Direktur Utama PT Garuda Indonesia (Persero) Tbk Irfan Setiaputra (tengah) bersama enam direktur lainnya dalam acara temu media di kantor Garuda Indonesia, Tangerang, Kamis, 23 Januari 2020. TEMPO/Francisca
TEMPO.CO, Jakarta – PT Garuda Indonesia (Persero) Tbk memutuskan tidak akan mematok harga jual jasa tes reaktif corona atau rapid test terlalu murah. Direktur Utama Garuda Indonesia Irfan Setiaputra mengatakan pihaknya bakal menyesuaikan harga tes uji cepat sesuai dengan batas yang diatur oleh pemerintah.
“Kami enggak terlalu murah lah. Kami sesuaikan dengan mitra kami, tapi juga enggak mau mengambil untung,” tutur Irfan saat ditemui di Kompleks Parlemen Senayan, Jakarta, Selasa, 7 Juli 2020.
Irfan menjelaskan, dengan harga yang ditawarkan, rapid test yang dikeluarkan Garuda Indonesia beserta mitra ketiganya tidak bersifat asal-asalan. Sebab, alat ujinya dipastikan telah tersertifikasi oleh Tim Gugus Tugas Percepatan Penanganan Covid-19.
Adapun saat ini, Garuda menjalin kerja sama dengan anak usaha Pertamina, PT Pertamina Bina Medika, untuk membuka layanan rapid test bagi penumpang. Layanan tersebut disediakan di klinik-klinik milik Garuda, yakni Garuda Sentra Medika.
Di samping menjalin kerja sama dengan Pertamedika, perseroan menggandeng Pemerintah Provinsi Sulawesi Selatan untuk menyediakan fasilitas rapid test bagi penumpang Garuda dari Makassar. “Pemda bikin rapid test gratis, dan kami sudah kerja sama dengan mereka,” ucapnya.
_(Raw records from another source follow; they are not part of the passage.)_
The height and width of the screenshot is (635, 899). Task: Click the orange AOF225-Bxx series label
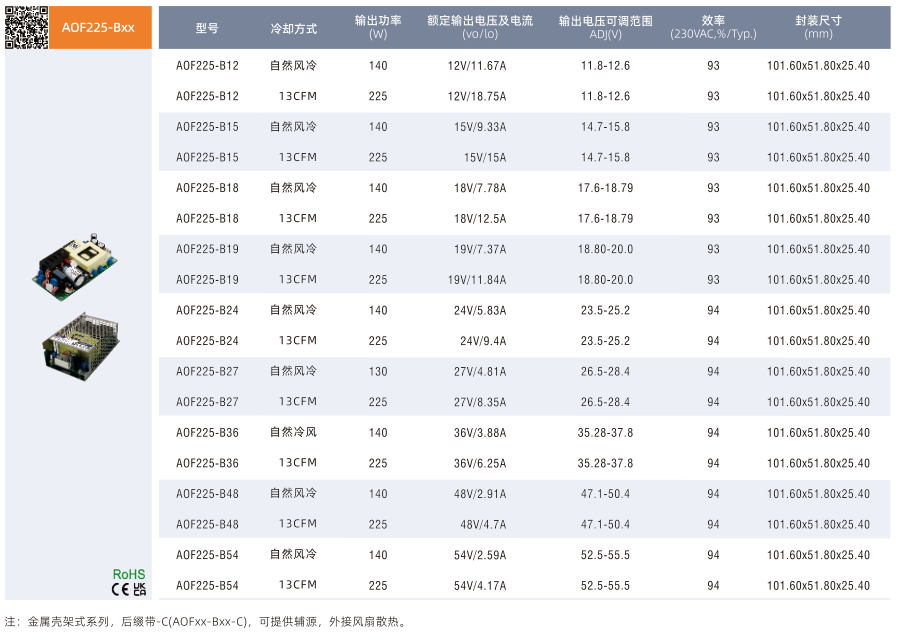[x=98, y=28]
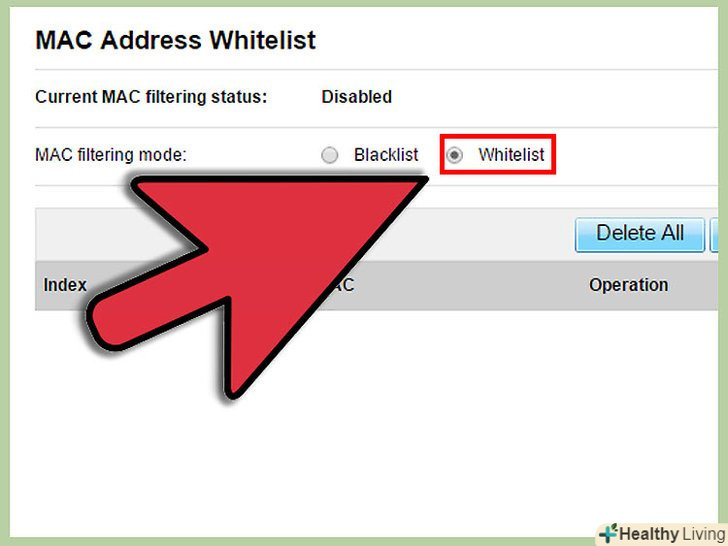Click the Current MAC filtering status label
Image resolution: width=728 pixels, height=546 pixels.
point(151,97)
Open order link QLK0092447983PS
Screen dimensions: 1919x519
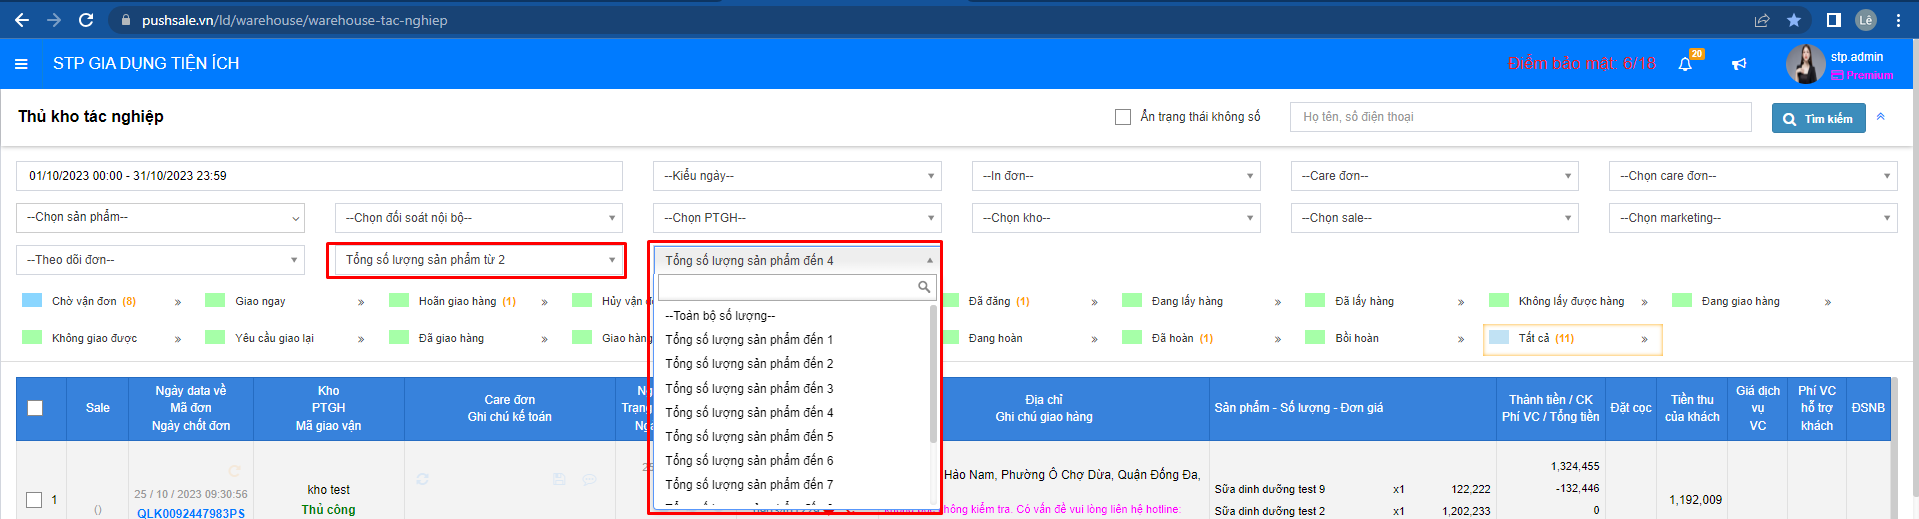(x=191, y=513)
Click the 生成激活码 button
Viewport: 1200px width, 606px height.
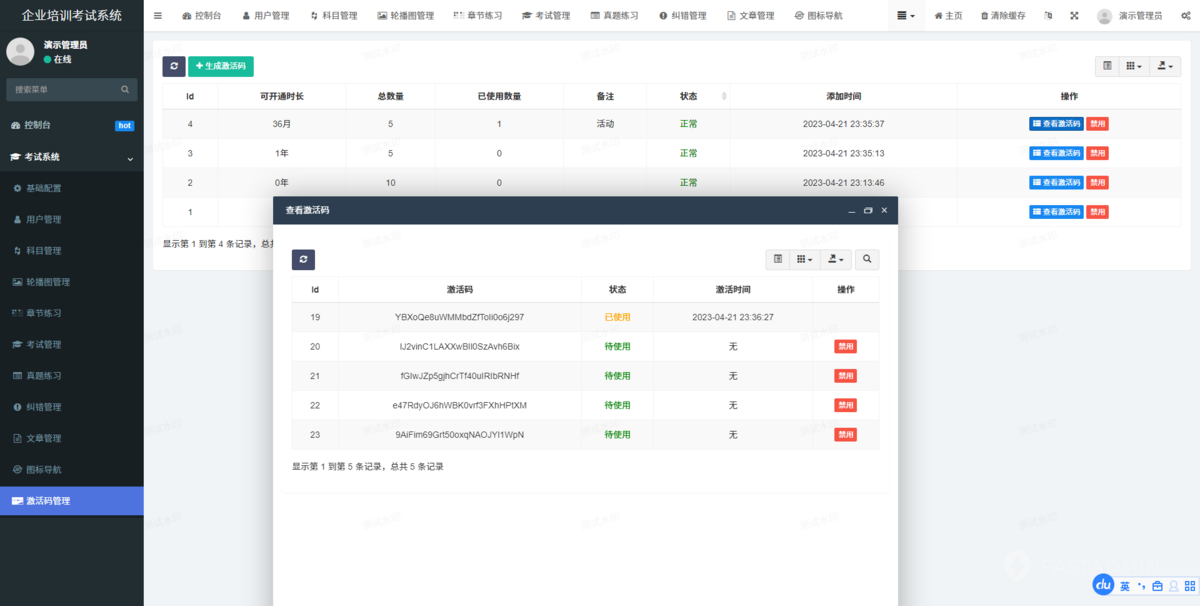pos(220,65)
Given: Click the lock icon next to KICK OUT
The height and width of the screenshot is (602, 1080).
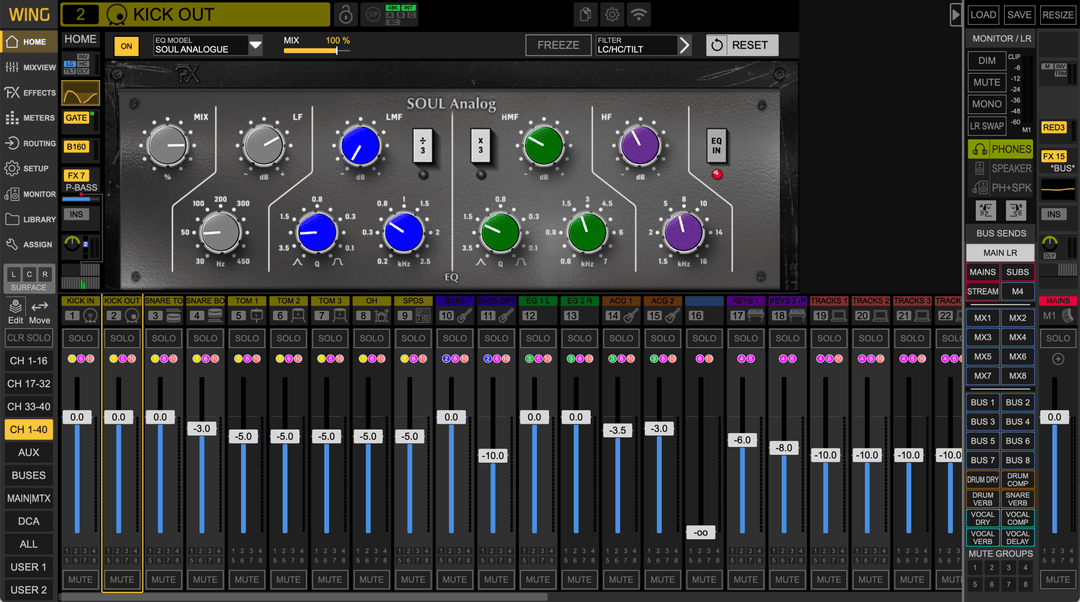Looking at the screenshot, I should 345,14.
Sejumlah perusahaan maskapai menggandeng pihak-pihak ketiga untuk menyediakan layanan tes uji reaktif corona bagi pelanggannya. Selain Garuda, Sriwijaya dan Lion Air Group telah menawarkan fasilitas itu lebih dulu. Lion Air mematok harga rapid test senilai Rp 95 ribu. Sedangkan Sriwijaya pada bulan lalu menawarkan seharga Rp 300-450 ribu.
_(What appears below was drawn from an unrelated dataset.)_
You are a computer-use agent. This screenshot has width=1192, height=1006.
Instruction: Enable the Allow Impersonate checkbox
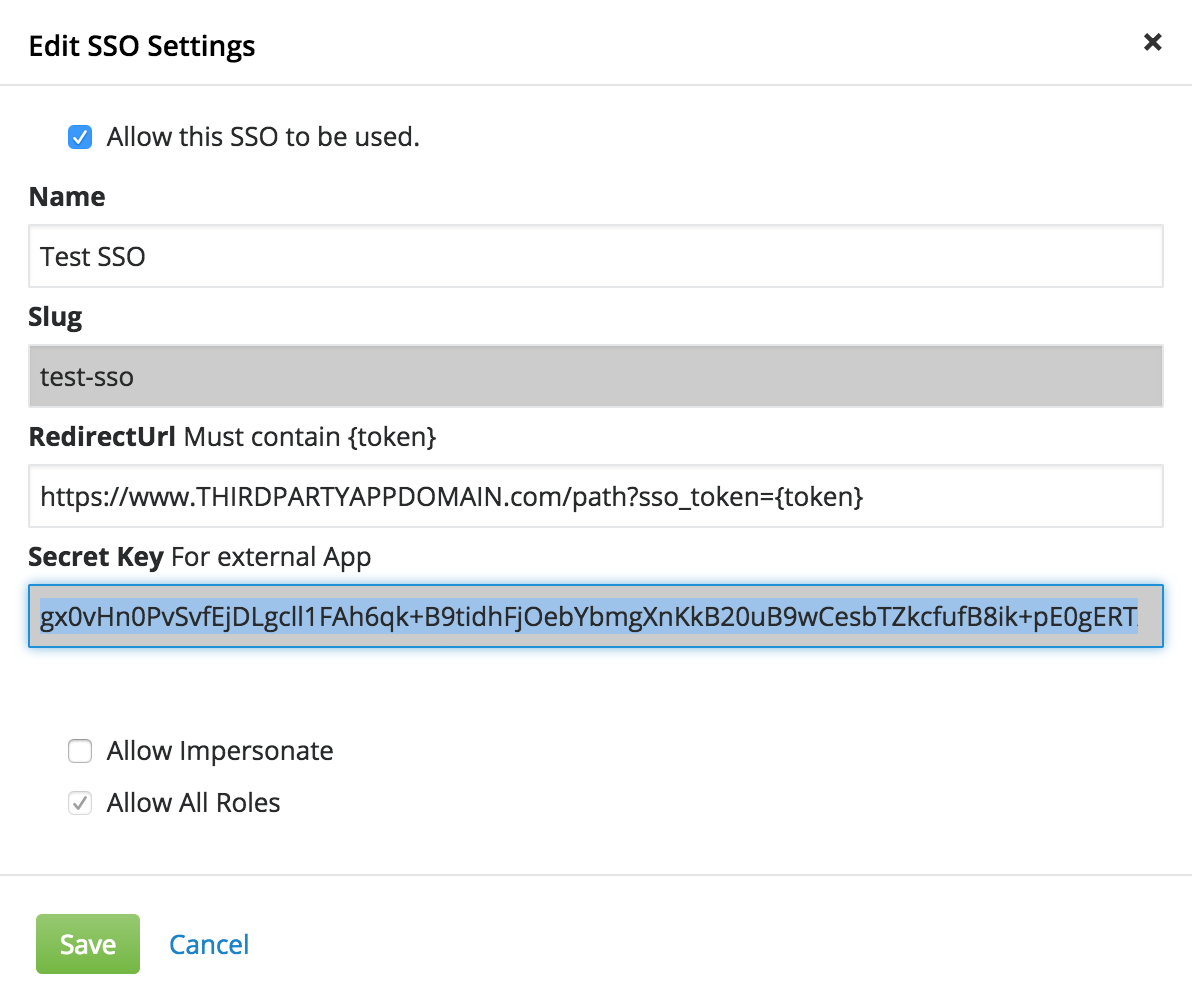(80, 751)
Kementerian Kesehatan baru-baru ini menetapkan batas tertinggi biaya rapid rest, yaitu seharga Rp 150 ribu. Kebijakan ini termaktub dalam Surat Edaran nomor HK.02.02/I/2875/2020 mengenai batasan tarif tertinggi pemeriksaan rapid test antibodi yang ditandatangani oleh Direktur Jenderal Pelayanan Kesehatan Kementerian Kesehatan Bambang Wibowo pada Senin, 6 Juli 2020.
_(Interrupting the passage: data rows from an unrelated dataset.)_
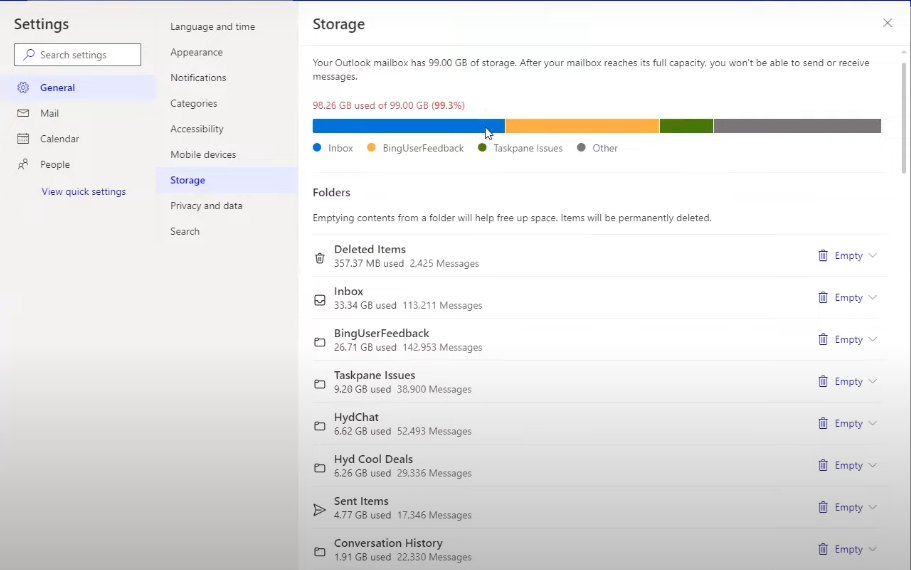911x570 pixels.
Task: Click the orange BingUserFeedback storage bar segment
Action: [582, 126]

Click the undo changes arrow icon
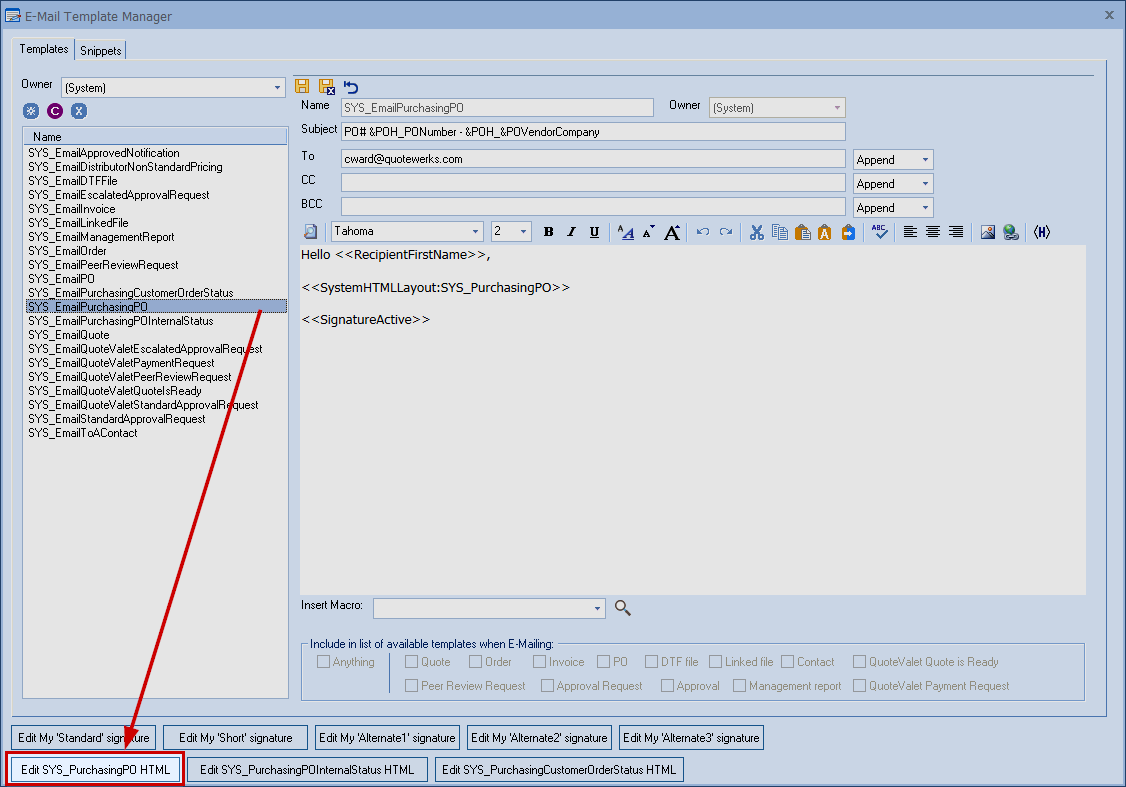click(x=351, y=87)
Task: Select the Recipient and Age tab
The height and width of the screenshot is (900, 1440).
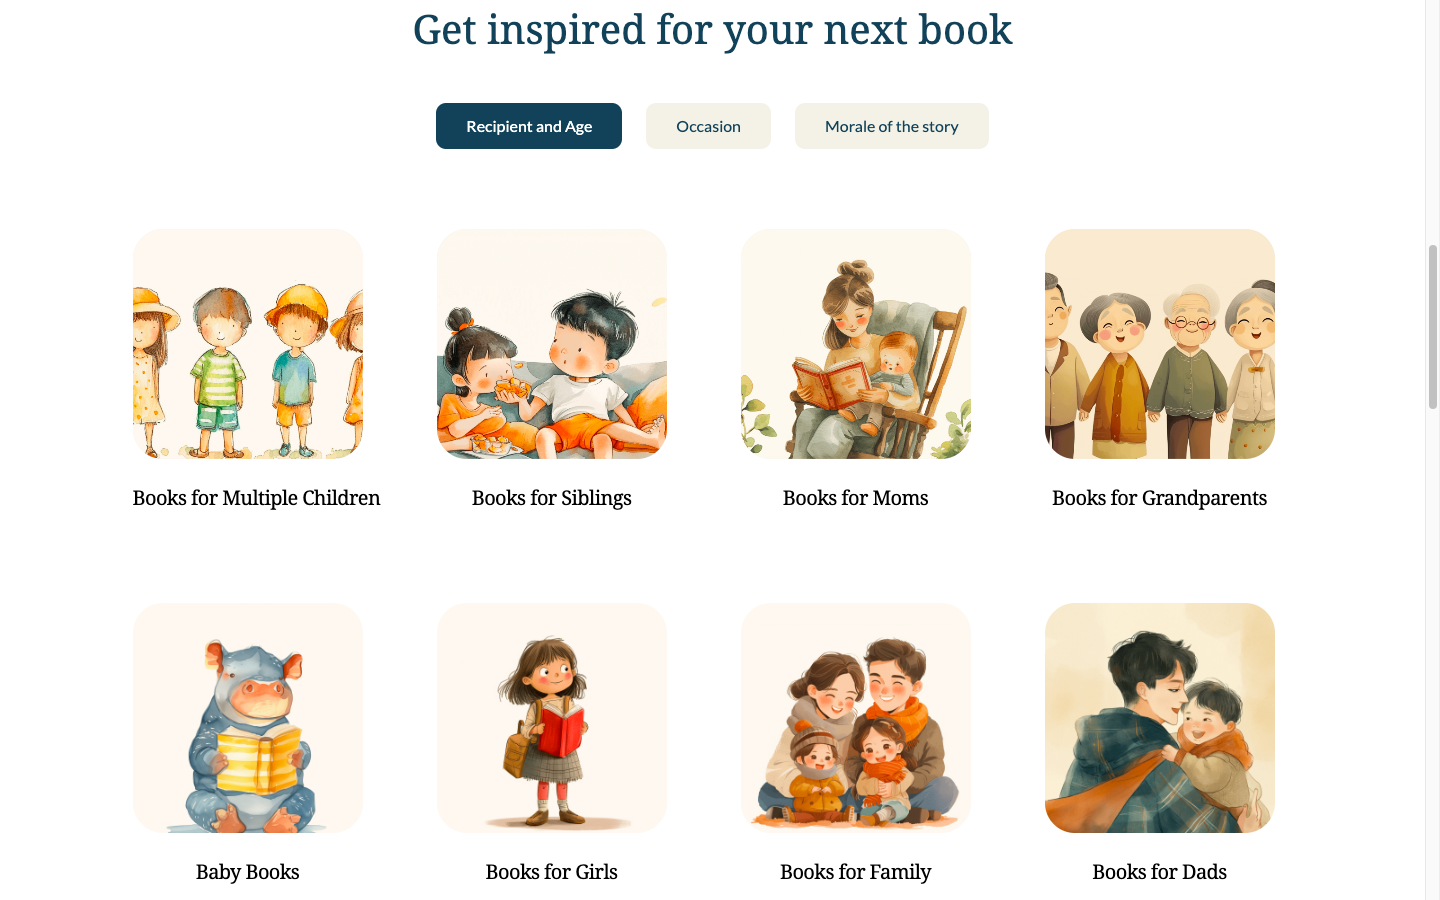Action: pos(529,126)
Surat itu menyebutkan bahwa biaya paling mahal pelayanan rapid test ditentukan oleh pemerintah karena selama ini harga yang ditetapkan masyarakat berbeda-beda. "Harga yang bervariasi untuk melakukan rapid test menimbulkan kebingungan masyarakat. Untuk itu diperlukan peran serta pemerintah dalam pemeriksaan rapid test antibodi agar masyarakat tidak merasa dimanfaatkan untuk mencari keuntungan," seperti tertulis di surat.